┌──

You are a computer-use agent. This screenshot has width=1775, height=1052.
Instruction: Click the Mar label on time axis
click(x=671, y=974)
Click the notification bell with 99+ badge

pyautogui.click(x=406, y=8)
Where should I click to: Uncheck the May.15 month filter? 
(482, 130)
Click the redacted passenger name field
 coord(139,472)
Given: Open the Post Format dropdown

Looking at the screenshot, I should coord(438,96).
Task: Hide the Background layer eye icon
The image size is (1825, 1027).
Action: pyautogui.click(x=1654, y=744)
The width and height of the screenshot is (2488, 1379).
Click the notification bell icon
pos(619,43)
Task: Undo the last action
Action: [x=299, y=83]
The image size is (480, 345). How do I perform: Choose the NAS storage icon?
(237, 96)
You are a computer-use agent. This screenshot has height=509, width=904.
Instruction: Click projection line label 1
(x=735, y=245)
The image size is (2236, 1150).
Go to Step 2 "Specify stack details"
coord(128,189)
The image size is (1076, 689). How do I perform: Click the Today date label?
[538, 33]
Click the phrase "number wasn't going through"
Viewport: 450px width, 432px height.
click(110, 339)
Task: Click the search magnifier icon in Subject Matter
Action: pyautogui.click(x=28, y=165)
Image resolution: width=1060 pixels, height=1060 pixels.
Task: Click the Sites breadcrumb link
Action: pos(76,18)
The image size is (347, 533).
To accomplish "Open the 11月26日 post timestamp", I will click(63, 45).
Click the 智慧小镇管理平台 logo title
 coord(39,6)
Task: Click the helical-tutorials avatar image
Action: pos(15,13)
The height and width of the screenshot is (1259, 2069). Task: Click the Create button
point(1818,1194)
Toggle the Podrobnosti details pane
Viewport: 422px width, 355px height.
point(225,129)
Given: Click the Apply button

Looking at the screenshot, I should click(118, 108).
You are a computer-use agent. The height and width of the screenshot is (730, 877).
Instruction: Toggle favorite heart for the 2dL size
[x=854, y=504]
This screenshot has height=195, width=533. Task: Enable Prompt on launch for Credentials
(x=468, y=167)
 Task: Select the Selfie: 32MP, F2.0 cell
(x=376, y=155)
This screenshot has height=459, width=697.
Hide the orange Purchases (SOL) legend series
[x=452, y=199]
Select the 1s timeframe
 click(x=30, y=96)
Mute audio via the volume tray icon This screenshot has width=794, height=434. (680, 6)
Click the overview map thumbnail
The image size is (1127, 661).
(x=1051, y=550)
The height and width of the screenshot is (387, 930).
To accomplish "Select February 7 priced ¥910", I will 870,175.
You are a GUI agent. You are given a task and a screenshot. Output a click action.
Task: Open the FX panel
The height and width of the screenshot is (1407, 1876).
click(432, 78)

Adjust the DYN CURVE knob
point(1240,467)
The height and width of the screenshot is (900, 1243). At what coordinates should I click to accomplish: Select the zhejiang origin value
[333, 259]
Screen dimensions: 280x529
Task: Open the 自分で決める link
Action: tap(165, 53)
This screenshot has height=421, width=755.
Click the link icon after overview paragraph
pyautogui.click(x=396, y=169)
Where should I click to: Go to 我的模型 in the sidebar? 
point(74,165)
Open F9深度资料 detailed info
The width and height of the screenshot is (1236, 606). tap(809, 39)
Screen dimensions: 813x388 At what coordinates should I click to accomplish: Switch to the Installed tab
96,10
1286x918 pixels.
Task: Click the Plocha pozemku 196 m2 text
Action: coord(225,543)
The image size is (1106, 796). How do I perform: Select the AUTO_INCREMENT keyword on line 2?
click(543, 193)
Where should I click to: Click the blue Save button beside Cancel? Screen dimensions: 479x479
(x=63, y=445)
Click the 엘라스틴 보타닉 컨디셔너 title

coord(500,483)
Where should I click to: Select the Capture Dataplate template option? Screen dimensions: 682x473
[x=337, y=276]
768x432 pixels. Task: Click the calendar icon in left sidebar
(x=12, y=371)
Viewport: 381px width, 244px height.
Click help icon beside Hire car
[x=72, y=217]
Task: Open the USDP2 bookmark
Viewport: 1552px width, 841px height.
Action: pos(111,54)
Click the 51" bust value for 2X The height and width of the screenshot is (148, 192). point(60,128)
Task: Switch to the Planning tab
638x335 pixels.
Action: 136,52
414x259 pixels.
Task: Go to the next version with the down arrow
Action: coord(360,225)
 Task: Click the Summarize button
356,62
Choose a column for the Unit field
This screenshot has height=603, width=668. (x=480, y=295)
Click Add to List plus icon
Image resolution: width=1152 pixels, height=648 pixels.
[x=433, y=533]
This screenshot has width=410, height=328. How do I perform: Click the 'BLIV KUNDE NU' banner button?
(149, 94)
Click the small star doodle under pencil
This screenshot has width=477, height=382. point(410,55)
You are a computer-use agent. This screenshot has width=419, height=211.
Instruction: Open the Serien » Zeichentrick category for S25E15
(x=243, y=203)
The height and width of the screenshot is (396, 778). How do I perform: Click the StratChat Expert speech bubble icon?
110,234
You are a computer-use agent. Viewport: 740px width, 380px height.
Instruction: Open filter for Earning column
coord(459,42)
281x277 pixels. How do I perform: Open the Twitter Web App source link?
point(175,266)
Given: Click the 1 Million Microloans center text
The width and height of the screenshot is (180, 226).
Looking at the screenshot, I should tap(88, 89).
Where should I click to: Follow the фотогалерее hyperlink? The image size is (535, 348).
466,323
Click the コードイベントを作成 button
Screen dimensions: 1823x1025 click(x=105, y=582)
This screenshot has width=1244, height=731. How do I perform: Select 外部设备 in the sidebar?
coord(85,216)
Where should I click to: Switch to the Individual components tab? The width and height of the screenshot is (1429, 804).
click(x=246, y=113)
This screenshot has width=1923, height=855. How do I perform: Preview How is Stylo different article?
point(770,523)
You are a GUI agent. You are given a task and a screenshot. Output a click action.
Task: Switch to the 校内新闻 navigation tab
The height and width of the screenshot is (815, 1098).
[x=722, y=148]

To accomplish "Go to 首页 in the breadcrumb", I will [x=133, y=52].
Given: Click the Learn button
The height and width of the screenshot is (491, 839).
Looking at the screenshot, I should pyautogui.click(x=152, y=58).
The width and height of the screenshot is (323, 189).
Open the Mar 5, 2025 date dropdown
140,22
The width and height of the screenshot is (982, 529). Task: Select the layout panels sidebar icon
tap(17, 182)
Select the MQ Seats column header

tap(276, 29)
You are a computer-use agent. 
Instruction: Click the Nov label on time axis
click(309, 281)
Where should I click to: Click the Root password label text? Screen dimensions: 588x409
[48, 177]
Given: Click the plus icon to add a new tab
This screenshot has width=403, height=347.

└──

**目標**:
リストのうち、「Given: Click the Apply button」を含む行で始まり「(x=376, y=155)」を含む行で終わる部分を、両端の行も含めて一字一句そのまま書き写してください。

**解答全文**:
Given: Click the Apply button

Looking at the screenshot, I should click(118, 108).
You are a computer-use agent. The height and width of the screenshot is (730, 877).
Instruction: Toggle favorite heart for the 2dL size
[x=854, y=504]
This screenshot has height=195, width=533. Task: Enable Prompt on launch for Credentials
(x=468, y=167)
 Task: Select the Selfie: 32MP, F2.0 cell
(x=376, y=155)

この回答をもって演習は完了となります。